But the physicians dismissed it. They said, “Well, the playoffs are coming up—you’re probably just nervous about that.” It went on like that for a while. He knew something was wrong. But again, no one was listening. Eventually, it turned out he had severe hypertension, so bad that his kidneys failed. He ended up on dialysis and later required a kidney transplant. Fortunately, an alumnus donated a kidney. But he was a college athlete, in peak physical condition, and all of this could have been avoided.

These are the types of stories we hear over and over. We use them as teaching moments so people understand that listening is a two-way street, and so is responding. This is not about blame. It is about asking, “How do we fix the system so people are heard—and responded to—in a timely, compassionate, and evidence-based way?”

Jacobsen: Some of these large language models, like GPT, could be used with care in this space. If you start a chat with one of these tools, it starts from a blank slate. But if you build a specialized layer on top of it—something explicitly trained for healthcare applications—you could input objective symptoms and histories. Then you would get a sort of “dry read”—an analysis without human bias, potentially offering a second opinion or flagging things that a physician might overlook because of prior assumptions.

Merryweather-Arges: And that kind of tool could be helpful.
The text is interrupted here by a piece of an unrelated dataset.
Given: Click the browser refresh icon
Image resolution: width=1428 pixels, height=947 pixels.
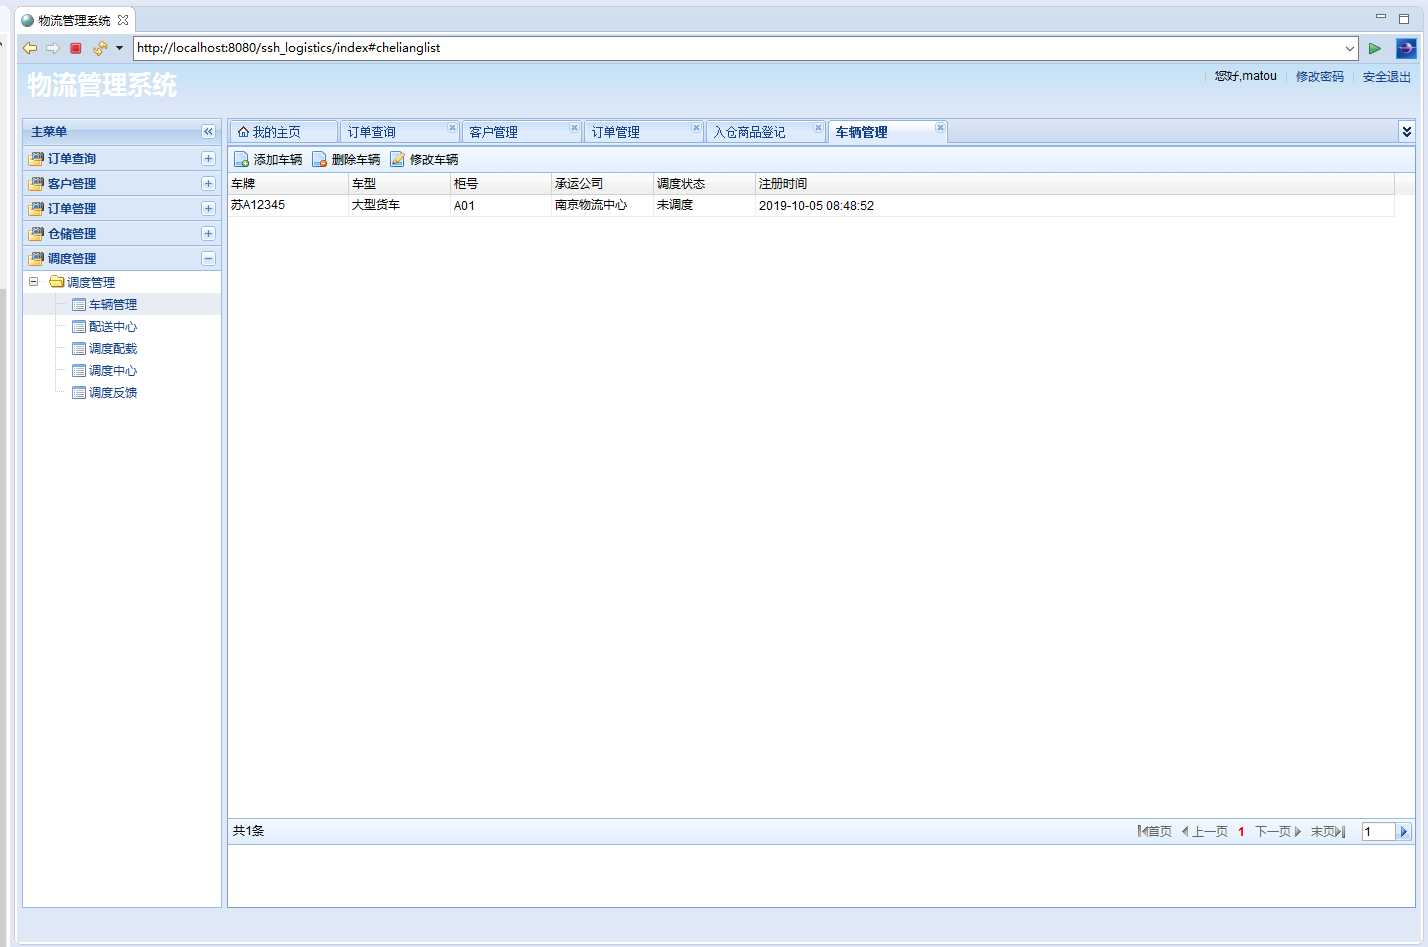Looking at the screenshot, I should click(99, 48).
I think you’re right to point out implicit bias—that was at the core of the case with the woman who repeatedly went to the doctor with severe headaches. No one tested her. There was an implicit assumption that her symptoms were not severe.
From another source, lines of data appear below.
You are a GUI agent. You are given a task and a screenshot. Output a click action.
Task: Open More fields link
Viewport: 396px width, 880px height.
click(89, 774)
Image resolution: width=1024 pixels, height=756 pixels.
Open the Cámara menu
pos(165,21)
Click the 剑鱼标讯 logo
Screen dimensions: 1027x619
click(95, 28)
Jacobsen: That’s the danger. Anthony Greenwald and Mahzarin Banaji pioneered implicit bias research. Before becoming a journalist, I had dinner with Anthony once while studying psychology earlier in my career. I do not know if that counts for anything, but it sparked my interest in the field.

I also recall that he and Banaji later acknowledged some overreach in how their work was interpreted and applied. I always try to be cautious about biases and over-attribution of supposed bias, particularly when using individual case studies to conclude population-wide dynamics.

Merryweather-Arges: I understand that completely. But when I send you the YouTube link, you will see that this issue is more common than people think. Errors often stem from a lack of listening and recognition—not just bias but inattention to what patients are trying to communicate. AI could be beneficial, especially in bridging those listening gaps. What we hear as providers may not be what the patient is trying to say.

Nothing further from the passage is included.